> _Text provided_:
In [66]:
import pickle
import pandas as pd
import numpy as np
from sklearn.model_selection import train_test_split
from sklearn.metrics import mean_absolute_percentage_error
from sklearn.ensemble import GradientBoostingRegressor
from sklearn.preprocessing import OneHotEncoder
from sklearn.compose import make_column_transformer
from sklearn.pipeline import Pipeline
from sklearn.tree import DecisionTreeRegressor

In [48]:
# Load the train data
df = pd.read_csv('../data/houses_train_analysed.csv', index_col=0)
df.shape

(17836, 8)

In [49]:
df.head(3)

Unnamed: 0_level_0,lat,zipcode,municipality_name,object_type_name,build_year,living_area,num_rooms,price
long,Unnamed: 1_level_1,Unnamed: 2_level_1,Unnamed: 3_level_1,Unnamed: 4_level_1,Unnamed: 5_level_1,Unnamed: 6_level_1,Unnamed: 7_level_1,Unnamed: 8_level_1
9.066771,47.038963,8750,Glarus,Wohnung,1981,134.0,4.0,380000.0
8.522013,47.097042,6318,Walchwil,Wohnung,2018,113.0,3.0,1195000.0
7.774141,47.429871,4434,Hölstein,Mehrfamilienhaus,2007,194.0,5.0,880000.0


In [50]:
# Split data into features and labels.
X_data = df.drop(columns='price')
y_data = df['price']

In [51]:
# Split features and labels into train (X_train, y_train) and validation set (X_val, y_val).
X_train, X_val, y_train, y_val = train_test_split(X_data, y_data, stratify=X_data['object_type_name'], test_size=0.1)

In [52]:
def evaluate_model(model, X, y):
    # Predict with the model the validation data.
    y_pred = model.predict(X)

    # How good are we on the validation data?
    print(mean_absolute_percentage_error(y, y_pred))

# Decision Tree

In [53]:
model = Pipeline([
    ('ohe', make_column_transformer((OneHotEncoder(handle_unknown='ignore'), ['zipcode', 'municipality_name', 'object_type_name']), remainder='passthrough')),
    ('reg', DecisionTreeRegressor())
])

# Train (fit) the model with the train data.
_ = model.fit(X_train, y_train)

# Evaluate and make submission
evaluate_model(model, X_val, y_val)

> _Word and item position data_:
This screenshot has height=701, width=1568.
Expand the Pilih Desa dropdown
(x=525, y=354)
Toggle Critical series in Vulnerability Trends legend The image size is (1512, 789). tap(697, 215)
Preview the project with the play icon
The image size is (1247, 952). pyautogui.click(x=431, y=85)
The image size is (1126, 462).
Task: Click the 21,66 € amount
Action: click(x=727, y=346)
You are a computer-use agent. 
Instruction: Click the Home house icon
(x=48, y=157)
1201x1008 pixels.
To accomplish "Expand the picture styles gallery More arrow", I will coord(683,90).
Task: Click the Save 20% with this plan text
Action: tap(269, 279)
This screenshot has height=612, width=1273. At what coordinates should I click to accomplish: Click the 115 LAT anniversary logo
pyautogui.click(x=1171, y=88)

> _Problems_:
**1)** In the house price notebook, what test_size is passed to train_test_split when creating the validation set?
**2)** Extend the house price notebook, picking up right after its last line.

> _Expected responses_:
**1)** 0.1

**2)**
0.27963788410016877


In [55]:
def single_pred(model, long:float, lat:float, zipcode: int, municipality_name: str, object_type_name: str, build_year:int, living_area:float, num_rooms:float) -> float:
    data_frame= pd.DataFrame(data={'long': long, 'lat': lat, 'zipcode': zipcode, 'municipality_name': municipality_name, 'object_type_name': object_type_name, 'build_year': build_year, 'living_area': living_area, 'num_rooms': num_rooms}, index=[0])
    return model.predict(data_frame)[0]

In [64]:
"""
TODO: Extend UI to be able to get lat and long from user
INPUT ---
long: float (MAP Interface)
lat: float (MAP Interface)
zipcode: int (MAP Interface)
municipality_name: str (MAP Interface)
oject_type_name: str (Drop Down - Wohnung, Einfamilienhaus, Mehrfamilienhaus, Sonstiges)
build_year: int (1970-2022)
living_area:int
number_of_rooms:int
"""
long: float = 0.0
lat: float  = 0.0
zipcode: int = 5420
municipality_name: str = 'Ehrendingen'
object_type_name: str = 'Einfamilienhaus'
build_year: int = 2000
living_area: float = 200.0
num_rooms: float = 7

In [65]:
single_pred(model, long, lat, zipcode, municipality_name, object_type_name, build_year, living_area, num_rooms)

1750000.0

In [67]:
################
# Export model
################
# save the model to disk
filename = '../model/decision_tree_model.sav'
pickle.dump(model, open(filename, 'wb'))